Please return all of the records that follow, exactly as written.

- _Exercise input_
################

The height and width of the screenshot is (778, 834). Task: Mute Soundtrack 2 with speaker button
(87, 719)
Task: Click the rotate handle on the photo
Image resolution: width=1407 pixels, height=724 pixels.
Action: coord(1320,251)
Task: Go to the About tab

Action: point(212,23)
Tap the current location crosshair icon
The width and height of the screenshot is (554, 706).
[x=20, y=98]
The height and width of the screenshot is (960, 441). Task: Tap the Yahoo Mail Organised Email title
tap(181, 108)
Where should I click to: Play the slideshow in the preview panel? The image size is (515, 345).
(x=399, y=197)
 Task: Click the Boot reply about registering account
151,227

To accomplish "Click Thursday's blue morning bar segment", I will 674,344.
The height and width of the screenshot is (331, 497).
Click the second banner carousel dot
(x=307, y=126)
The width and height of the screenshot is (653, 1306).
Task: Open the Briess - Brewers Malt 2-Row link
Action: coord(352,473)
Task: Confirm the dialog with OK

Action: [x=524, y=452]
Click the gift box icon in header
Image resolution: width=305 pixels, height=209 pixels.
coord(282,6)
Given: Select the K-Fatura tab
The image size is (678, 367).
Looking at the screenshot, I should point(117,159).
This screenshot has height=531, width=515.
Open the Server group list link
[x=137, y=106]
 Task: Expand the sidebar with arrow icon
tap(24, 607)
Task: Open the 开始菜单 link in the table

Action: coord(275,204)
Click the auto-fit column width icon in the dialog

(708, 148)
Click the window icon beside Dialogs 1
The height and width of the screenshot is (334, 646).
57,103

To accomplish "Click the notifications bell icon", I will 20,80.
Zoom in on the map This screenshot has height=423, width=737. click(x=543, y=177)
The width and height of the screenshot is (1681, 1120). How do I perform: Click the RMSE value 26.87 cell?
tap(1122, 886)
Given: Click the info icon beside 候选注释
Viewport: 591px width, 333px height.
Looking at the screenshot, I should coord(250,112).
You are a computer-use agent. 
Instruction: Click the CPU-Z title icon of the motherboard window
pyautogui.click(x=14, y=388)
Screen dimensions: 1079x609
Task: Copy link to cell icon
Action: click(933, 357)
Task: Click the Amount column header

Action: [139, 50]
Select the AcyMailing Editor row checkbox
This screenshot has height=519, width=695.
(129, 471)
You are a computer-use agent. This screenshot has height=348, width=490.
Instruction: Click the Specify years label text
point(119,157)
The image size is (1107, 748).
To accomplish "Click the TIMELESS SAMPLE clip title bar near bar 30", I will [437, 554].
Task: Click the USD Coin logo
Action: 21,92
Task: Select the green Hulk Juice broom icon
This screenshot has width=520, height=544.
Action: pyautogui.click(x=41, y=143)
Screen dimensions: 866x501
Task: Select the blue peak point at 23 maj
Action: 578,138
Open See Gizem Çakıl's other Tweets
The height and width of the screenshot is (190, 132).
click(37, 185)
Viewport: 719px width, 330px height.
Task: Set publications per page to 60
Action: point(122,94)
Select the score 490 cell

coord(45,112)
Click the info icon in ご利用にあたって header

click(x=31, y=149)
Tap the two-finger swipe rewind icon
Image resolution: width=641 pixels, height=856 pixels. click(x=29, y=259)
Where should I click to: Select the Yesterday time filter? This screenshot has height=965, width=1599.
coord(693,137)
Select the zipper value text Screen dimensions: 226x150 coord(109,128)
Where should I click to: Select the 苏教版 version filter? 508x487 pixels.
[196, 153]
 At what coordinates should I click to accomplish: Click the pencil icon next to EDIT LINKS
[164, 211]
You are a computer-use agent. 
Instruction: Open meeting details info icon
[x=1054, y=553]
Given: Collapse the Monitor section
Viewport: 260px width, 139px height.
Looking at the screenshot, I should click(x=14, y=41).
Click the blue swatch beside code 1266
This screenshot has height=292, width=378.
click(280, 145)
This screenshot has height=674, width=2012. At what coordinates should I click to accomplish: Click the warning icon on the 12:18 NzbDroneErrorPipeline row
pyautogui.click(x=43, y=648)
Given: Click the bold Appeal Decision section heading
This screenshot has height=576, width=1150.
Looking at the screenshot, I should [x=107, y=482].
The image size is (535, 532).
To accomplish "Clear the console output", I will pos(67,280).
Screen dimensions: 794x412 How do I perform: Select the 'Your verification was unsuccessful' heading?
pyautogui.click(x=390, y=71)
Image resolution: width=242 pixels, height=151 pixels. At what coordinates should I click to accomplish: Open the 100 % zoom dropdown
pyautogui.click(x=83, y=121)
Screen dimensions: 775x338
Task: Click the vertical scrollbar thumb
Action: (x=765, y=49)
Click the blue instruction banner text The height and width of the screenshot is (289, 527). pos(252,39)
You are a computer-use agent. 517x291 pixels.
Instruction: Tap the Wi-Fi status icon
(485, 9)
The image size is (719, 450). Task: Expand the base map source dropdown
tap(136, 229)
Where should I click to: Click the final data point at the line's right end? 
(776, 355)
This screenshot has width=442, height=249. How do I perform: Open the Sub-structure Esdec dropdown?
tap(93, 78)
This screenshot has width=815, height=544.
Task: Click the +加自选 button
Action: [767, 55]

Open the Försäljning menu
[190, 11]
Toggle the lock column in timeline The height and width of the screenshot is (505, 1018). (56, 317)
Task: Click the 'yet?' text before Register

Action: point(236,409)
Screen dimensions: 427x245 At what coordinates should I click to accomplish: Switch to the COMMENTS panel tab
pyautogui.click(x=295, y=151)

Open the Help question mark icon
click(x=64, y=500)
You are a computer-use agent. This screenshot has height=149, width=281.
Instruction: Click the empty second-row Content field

################

- _Solution below_
The height and width of the screenshot is (778, 834). Task: Mute Soundtrack 2 with speaker button
(87, 719)
Task: Click the rotate handle on the photo
Image resolution: width=1407 pixels, height=724 pixels.
Action: coord(1320,251)
Task: Go to the About tab

Action: point(212,23)
Tap the current location crosshair icon
The width and height of the screenshot is (554, 706).
[x=20, y=98]
The height and width of the screenshot is (960, 441). Task: Tap the Yahoo Mail Organised Email title
tap(181, 108)
Where should I click to: Play the slideshow in the preview panel? The image size is (515, 345).
(x=399, y=197)
 Task: Click the Boot reply about registering account
151,227

To accomplish "Click Thursday's blue morning bar segment", I will 674,344.
The height and width of the screenshot is (331, 497).
Click the second banner carousel dot
(x=307, y=126)
The width and height of the screenshot is (653, 1306).
Task: Open the Briess - Brewers Malt 2-Row link
Action: coord(352,473)
Task: Confirm the dialog with OK

Action: [x=524, y=452]
Click the gift box icon in header
Image resolution: width=305 pixels, height=209 pixels.
coord(282,6)
Given: Select the K-Fatura tab
The image size is (678, 367).
Looking at the screenshot, I should point(117,159).
This screenshot has height=531, width=515.
Open the Server group list link
[x=137, y=106]
 Task: Expand the sidebar with arrow icon
tap(24, 607)
Task: Open the 开始菜单 link in the table

Action: coord(275,204)
Click the auto-fit column width icon in the dialog

(708, 148)
Click the window icon beside Dialogs 1
The height and width of the screenshot is (334, 646).
57,103

To accomplish "Click the notifications bell icon", I will 20,80.
Zoom in on the map This screenshot has height=423, width=737. click(x=543, y=177)
The width and height of the screenshot is (1681, 1120). How do I perform: Click the RMSE value 26.87 cell?
tap(1122, 886)
Given: Click the info icon beside 候选注释
Viewport: 591px width, 333px height.
Looking at the screenshot, I should coord(250,112).
You are a computer-use agent. 
Instruction: Click the CPU-Z title icon of the motherboard window
pyautogui.click(x=14, y=388)
Screen dimensions: 1079x609
Task: Copy link to cell icon
Action: click(933, 357)
Task: Click the Amount column header

Action: [139, 50]
Select the AcyMailing Editor row checkbox
This screenshot has height=519, width=695.
(129, 471)
You are a computer-use agent. This screenshot has height=348, width=490.
Instruction: Click the Specify years label text
point(119,157)
The image size is (1107, 748).
To accomplish "Click the TIMELESS SAMPLE clip title bar near bar 30", I will [437, 554].
Task: Click the USD Coin logo
Action: 21,92
Task: Select the green Hulk Juice broom icon
This screenshot has width=520, height=544.
Action: pyautogui.click(x=41, y=143)
Screen dimensions: 866x501
Task: Select the blue peak point at 23 maj
Action: 578,138
Open See Gizem Çakıl's other Tweets
The height and width of the screenshot is (190, 132).
click(37, 185)
Viewport: 719px width, 330px height.
Task: Set publications per page to 60
Action: point(122,94)
Select the score 490 cell

coord(45,112)
Click the info icon in ご利用にあたって header

click(x=31, y=149)
Tap the two-finger swipe rewind icon
Image resolution: width=641 pixels, height=856 pixels. click(x=29, y=259)
Where should I click to: Select the Yesterday time filter? This screenshot has height=965, width=1599.
coord(693,137)
Select the zipper value text Screen dimensions: 226x150 coord(109,128)
Where should I click to: Select the 苏教版 version filter? 508x487 pixels.
[196, 153]
 At what coordinates should I click to accomplish: Click the pencil icon next to EDIT LINKS
[164, 211]
You are a computer-use agent. 
Instruction: Open meeting details info icon
[x=1054, y=553]
Given: Collapse the Monitor section
Viewport: 260px width, 139px height.
Looking at the screenshot, I should click(x=14, y=41).
Click the blue swatch beside code 1266
This screenshot has height=292, width=378.
click(280, 145)
This screenshot has height=674, width=2012. At what coordinates should I click to accomplish: Click the warning icon on the 12:18 NzbDroneErrorPipeline row
pyautogui.click(x=43, y=648)
Given: Click the bold Appeal Decision section heading
This screenshot has height=576, width=1150.
Looking at the screenshot, I should [x=107, y=482].
The image size is (535, 532).
To accomplish "Clear the console output", I will pos(67,280).
Screen dimensions: 794x412 How do I perform: Select the 'Your verification was unsuccessful' heading?
pyautogui.click(x=390, y=71)
Image resolution: width=242 pixels, height=151 pixels. At what coordinates should I click to accomplish: Open the 100 % zoom dropdown
pyautogui.click(x=83, y=121)
Screen dimensions: 775x338
Task: Click the vertical scrollbar thumb
Action: (x=765, y=49)
Click the blue instruction banner text The height and width of the screenshot is (289, 527). pos(252,39)
You are a computer-use agent. 517x291 pixels.
Instruction: Tap the Wi-Fi status icon
(485, 9)
The image size is (719, 450). Task: Expand the base map source dropdown
tap(136, 229)
Where should I click to: Click the final data point at the line's right end? 
(776, 355)
This screenshot has width=442, height=249. How do I perform: Open the Sub-structure Esdec dropdown?
tap(93, 78)
This screenshot has width=815, height=544.
Task: Click the +加自选 button
Action: [767, 55]

Open the Försäljning menu
[190, 11]
Toggle the lock column in timeline The height and width of the screenshot is (505, 1018). (56, 317)
Task: Click the 'yet?' text before Register

Action: point(236,409)
Screen dimensions: 427x245 At what coordinates should I click to accomplish: Switch to the COMMENTS panel tab
pyautogui.click(x=295, y=151)

Open the Help question mark icon
click(x=64, y=500)
You are a computer-use agent. This screenshot has height=149, width=281.
Instruction: Click the empty second-row Content field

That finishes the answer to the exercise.